Kedua, faktor eksternal mempengaruhi
regulasi diri dalam bentuk penguatan (reinforcement).
Hadiah intrinsik tidak selalu memberi kepuasan, orang membutuhkan intensif yang
berasal dari lingkungan eksternal. Standar tingkah laku dan penguatan biasanya
kerja sama; ketika orang dapat mencapai standar tingkah laku tertentu, perlu
penguatan agar tingkah laku semacam itu menjadi pilihan untuk dilakukan lagi.
b. Faktor Internal dalam Regulasi Diri
Faktor internal
dalam regulasi diri dengan faktor internal dalam pengaturan diri sendiri.
Bandura mengemukakan tiga bentuk pengaruh internal, yaitu:
1.
Observasi diri (self observation)
Self
observation dilakukan atas dasar faktor kualitas penampilan, kuantitas
penampilan, orisinalitas tingkahlaku diri, dan yang lainnya.

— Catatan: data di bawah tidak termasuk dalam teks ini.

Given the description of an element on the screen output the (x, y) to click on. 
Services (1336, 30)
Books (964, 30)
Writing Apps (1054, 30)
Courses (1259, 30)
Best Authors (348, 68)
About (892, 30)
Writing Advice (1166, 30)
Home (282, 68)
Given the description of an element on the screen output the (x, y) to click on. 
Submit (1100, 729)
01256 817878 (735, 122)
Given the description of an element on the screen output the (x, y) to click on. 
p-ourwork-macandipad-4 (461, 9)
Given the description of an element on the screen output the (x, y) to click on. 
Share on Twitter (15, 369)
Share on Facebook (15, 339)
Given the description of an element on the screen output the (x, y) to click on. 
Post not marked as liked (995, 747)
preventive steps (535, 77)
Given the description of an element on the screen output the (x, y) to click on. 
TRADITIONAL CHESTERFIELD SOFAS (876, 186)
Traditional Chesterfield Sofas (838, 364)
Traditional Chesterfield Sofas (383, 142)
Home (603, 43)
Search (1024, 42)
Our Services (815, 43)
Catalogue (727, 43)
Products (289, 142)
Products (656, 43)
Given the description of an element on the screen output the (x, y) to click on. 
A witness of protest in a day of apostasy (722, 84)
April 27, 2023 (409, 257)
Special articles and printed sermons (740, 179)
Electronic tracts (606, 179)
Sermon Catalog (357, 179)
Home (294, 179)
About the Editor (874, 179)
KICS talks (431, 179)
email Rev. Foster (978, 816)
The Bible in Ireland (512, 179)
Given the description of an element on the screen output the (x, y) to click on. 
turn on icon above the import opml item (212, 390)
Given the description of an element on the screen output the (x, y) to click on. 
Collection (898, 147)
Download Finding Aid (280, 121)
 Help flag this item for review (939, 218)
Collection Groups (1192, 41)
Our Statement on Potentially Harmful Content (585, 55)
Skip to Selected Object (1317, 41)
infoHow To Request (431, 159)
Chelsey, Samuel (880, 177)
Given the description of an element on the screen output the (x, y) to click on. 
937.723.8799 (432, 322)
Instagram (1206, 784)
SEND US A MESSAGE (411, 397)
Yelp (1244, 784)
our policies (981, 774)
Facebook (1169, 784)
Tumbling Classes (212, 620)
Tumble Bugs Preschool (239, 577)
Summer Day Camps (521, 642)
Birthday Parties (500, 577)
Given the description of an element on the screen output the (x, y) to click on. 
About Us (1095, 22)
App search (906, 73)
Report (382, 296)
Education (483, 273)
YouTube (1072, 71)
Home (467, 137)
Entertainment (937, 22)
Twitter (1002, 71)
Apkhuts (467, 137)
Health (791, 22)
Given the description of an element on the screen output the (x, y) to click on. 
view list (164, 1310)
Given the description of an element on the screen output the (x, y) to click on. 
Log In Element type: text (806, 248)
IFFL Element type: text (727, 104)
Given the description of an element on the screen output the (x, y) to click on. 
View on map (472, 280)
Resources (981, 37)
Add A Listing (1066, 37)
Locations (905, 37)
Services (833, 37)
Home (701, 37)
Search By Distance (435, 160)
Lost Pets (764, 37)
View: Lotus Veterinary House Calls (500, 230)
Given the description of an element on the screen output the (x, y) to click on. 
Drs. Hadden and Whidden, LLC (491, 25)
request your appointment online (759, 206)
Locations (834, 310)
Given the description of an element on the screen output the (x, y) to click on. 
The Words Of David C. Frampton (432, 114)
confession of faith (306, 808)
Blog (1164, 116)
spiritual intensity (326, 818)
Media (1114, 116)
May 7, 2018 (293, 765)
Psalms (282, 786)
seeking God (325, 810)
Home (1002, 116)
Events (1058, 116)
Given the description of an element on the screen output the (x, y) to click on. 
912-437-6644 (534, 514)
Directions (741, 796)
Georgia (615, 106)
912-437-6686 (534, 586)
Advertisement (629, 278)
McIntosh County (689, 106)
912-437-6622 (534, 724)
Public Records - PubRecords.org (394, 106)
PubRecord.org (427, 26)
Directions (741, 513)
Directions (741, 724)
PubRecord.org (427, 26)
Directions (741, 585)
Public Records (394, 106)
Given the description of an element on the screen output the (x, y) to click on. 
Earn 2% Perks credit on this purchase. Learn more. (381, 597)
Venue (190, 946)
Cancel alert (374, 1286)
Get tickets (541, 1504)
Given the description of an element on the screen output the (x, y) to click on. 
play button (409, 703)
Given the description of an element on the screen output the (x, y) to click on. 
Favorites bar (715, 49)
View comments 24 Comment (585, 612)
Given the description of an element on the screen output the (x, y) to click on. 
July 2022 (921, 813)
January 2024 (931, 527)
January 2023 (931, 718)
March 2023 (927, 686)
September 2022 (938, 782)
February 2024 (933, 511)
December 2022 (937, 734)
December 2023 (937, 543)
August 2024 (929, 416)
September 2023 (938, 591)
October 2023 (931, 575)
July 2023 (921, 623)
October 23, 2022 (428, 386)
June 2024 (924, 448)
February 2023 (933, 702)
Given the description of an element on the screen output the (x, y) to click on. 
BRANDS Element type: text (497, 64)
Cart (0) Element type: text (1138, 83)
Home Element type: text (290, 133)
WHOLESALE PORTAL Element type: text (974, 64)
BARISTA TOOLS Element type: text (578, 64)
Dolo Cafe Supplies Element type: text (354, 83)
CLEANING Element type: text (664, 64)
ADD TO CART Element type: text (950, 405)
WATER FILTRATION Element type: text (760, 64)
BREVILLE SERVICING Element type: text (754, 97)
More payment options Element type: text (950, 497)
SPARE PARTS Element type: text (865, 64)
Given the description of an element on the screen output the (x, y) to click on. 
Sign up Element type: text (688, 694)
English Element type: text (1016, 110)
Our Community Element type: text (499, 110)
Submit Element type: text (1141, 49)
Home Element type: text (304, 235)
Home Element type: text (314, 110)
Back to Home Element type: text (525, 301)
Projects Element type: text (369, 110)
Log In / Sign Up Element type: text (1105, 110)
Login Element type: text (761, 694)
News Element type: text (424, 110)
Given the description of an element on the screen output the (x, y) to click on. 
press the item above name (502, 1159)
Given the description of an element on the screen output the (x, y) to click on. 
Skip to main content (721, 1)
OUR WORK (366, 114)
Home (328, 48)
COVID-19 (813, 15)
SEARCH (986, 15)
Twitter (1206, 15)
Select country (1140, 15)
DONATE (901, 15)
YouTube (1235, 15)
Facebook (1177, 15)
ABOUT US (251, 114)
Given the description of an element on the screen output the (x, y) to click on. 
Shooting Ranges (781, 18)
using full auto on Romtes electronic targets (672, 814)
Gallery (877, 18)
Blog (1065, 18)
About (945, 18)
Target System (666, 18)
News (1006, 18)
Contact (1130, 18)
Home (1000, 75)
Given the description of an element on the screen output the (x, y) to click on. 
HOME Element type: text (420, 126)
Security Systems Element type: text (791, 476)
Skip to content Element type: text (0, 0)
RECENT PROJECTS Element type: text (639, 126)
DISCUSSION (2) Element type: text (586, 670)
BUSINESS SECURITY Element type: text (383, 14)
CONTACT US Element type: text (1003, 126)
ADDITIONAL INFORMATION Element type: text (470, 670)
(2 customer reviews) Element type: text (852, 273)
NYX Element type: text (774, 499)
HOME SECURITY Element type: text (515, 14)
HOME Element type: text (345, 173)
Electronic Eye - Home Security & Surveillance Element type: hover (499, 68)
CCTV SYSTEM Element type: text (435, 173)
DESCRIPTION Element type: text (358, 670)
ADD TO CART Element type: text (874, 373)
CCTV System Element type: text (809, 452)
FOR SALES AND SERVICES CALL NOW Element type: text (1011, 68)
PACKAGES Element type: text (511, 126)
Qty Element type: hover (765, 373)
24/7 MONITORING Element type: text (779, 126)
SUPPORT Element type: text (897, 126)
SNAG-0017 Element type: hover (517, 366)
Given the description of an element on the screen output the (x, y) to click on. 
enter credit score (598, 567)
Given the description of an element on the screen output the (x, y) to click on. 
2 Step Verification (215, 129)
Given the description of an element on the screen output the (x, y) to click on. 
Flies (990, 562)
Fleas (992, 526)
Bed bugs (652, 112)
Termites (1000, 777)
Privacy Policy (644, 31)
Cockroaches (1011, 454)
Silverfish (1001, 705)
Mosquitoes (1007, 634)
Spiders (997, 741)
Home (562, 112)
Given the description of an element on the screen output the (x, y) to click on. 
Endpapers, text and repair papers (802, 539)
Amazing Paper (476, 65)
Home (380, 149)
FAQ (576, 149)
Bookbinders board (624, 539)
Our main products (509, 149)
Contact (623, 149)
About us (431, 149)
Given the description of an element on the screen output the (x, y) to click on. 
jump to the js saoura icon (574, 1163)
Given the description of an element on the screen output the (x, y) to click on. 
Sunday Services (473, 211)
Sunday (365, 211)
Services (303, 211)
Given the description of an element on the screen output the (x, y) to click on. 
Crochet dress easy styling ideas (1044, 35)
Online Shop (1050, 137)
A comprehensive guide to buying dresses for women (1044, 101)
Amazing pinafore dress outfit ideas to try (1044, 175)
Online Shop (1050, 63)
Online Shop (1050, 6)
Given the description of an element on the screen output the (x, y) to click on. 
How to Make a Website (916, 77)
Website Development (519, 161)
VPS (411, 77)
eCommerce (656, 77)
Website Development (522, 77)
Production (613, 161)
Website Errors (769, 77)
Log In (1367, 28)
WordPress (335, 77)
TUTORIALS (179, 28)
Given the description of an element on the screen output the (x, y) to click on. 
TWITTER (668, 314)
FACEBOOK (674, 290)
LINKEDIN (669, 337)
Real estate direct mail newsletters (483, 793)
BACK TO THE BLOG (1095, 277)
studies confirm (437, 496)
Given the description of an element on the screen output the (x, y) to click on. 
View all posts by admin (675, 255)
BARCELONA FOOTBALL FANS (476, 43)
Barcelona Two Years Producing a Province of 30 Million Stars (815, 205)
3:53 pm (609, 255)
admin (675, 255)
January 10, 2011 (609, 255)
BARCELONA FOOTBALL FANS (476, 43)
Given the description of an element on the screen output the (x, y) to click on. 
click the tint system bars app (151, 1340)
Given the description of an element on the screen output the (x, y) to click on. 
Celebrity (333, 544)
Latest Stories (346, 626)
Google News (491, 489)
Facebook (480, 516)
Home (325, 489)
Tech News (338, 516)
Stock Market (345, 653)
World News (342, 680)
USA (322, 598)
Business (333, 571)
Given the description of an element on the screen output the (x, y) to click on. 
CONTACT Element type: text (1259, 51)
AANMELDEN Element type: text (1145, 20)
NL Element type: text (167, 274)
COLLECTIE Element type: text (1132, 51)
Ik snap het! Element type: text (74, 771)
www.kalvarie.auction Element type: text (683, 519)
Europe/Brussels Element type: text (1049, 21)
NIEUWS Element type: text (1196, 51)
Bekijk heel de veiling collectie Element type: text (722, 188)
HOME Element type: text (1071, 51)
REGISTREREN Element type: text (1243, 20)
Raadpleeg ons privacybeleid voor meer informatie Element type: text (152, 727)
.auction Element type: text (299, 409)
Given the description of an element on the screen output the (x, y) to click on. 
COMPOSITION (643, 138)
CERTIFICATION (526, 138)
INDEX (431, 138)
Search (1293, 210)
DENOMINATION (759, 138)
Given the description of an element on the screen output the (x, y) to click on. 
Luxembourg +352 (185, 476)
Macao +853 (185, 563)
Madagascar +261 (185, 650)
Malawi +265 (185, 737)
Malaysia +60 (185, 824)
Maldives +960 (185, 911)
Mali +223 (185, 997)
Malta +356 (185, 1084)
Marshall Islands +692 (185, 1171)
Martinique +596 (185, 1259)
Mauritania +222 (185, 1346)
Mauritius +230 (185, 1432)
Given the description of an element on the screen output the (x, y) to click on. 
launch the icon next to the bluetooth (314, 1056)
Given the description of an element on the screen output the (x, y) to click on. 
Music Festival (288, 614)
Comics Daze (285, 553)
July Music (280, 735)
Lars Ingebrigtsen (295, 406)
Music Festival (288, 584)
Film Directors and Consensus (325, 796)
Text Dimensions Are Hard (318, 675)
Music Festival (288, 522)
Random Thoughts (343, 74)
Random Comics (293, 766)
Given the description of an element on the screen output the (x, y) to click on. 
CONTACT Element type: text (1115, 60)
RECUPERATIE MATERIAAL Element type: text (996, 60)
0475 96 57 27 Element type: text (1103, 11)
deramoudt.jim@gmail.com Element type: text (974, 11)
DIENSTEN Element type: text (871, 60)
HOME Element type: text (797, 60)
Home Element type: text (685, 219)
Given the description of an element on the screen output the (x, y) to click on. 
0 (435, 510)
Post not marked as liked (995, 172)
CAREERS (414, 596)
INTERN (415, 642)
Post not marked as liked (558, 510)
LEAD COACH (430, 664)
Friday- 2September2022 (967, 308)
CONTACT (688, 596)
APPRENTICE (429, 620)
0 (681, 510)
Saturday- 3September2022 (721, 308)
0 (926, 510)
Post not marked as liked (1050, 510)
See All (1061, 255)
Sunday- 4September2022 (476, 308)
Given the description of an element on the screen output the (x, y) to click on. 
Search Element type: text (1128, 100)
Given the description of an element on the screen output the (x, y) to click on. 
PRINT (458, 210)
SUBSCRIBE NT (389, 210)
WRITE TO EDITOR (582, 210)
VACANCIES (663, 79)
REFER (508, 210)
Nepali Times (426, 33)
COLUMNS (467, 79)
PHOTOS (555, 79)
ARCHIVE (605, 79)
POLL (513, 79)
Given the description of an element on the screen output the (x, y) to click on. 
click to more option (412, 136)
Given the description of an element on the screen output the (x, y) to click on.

Orang harus mampu
memonitor performansinya, walaupun tidak sempurna karena orang cenderung
memilih beberapa aspek dari tingkahlaku lainnya. Apa yang diobservasi seseorang
tergantung pada minat dan konsep dirinya.
2.
Proses penilaian atau mengadili tingkah laku (judgmental
process)
Judgmental
process adalah melihat kesesuaian tingkahlaku dengan standar pribadi,
membandingkan tingkahlaku dengan norma standar atau dengan tingkah laku orang
lain, menilai berdasarkan pentingnya suatu aktivitas, dan memberi atribusi
performansi. Standar pribadi bersumber dari pengalaman mengamati model misalnya
orang tua atau guru, dan menginterpretasi balikan/penguatan dari performansi
diri. Berdasarkan sumber model dan performansi yang mendapat penguatan, proses
kognitif menyusun ukuran-ukuran atau norma yang sifatnya sangat pribadi, karena
ukuran itu tidak selalu sinkron dengan kenyataan. Standar pribadi jumlahnya
terbatas. Sebagian besar aktivitas harus dinilai dengan membandingkan ukuran
eksternal, bisa berupa norma standar, orang lain, atau perbandingan kolektif.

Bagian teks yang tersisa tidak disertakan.